I owned my home outright having bought it after inheriting from my grans estate. Dh lived me knowing that and had no problem. He had a considerable amount of debt when we met and he wanted to get it sorted out before we made any big moves re the house.

When we got married we decided we wanted to make major alterations to the house and being a sahm that was going to be difficult for me alone to borrow the money. We did a transfer and I signed half the deed to him. No money changed hands. We got a mortgage, borrowed less than half the value of the house and he pays the repayments.

CalleighDoodle · 31/12/2016 12:58

£35k in savings is a great amount of deposit for a rental in some areas of the north of England. Can you donsomething like that?

Or a holiday home?

Ellisandra · 31/12/2016 13:00

Robin, I should emphasise that I love my fiancé very much! He's going to move in with me, and as a result he'll be about £1000 a month better off! (he'll not pay a share of my bills and he'll keep his house rental income, because I earn a lot more than him)
So it's not about love or meanness... it's just that I'm a practical person (and also have been through divorce!) who just would NOT have the complication of a shared property in case of a split.

We are going to have a pre-nup too, both happy with that. (we actually have similar assets now, but mine are more likely to increase)

There is no easy answer to what a split would mean for you, post marriage.
As he's disabled now and can't work and you mention he bought this very expensive house for cash, I'm guessing it may have been from accident Insurance. In that case, I'm sure a solicitor would argue very successfully for him keeping the house, as it's not simply a marital asset but the replacement for his remaining lifetime earnings.
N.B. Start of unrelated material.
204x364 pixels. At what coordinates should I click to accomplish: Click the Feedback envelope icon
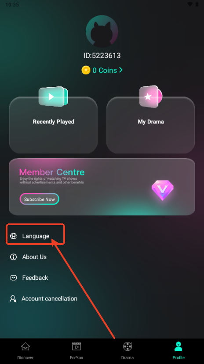pyautogui.click(x=14, y=278)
scottishdiem · 31/12/2016 13:15

If I were the DP I would be a bit worried someone taking out a mortgage for 25% or whatever of a home I owned outright. In effect, selling part of home I already own and dont need to sell.

He would be going from owning something outright to having a bank/building society owning part of it and being sure that the OP would pay the mortgage over the next 25 years. What happens if there is a breakup? The OP would be under no obligation to sell it back and could sell it. That would open up a minefield. Or perhaps the OP cannot afford to make the payments. Would the DP have enough money to by out the loan on the property - again the bank would not be under obligation to sell the load/settle the loan with him.

If the OP needs to feel more committed and is seeking it via some kind of joint thing perhaps joint investments elsewhere.

If DP cannot earn much in future then he is actually risking his future home security by agreeing to this. I am not sure I would ask that of a disabled person if I am honest.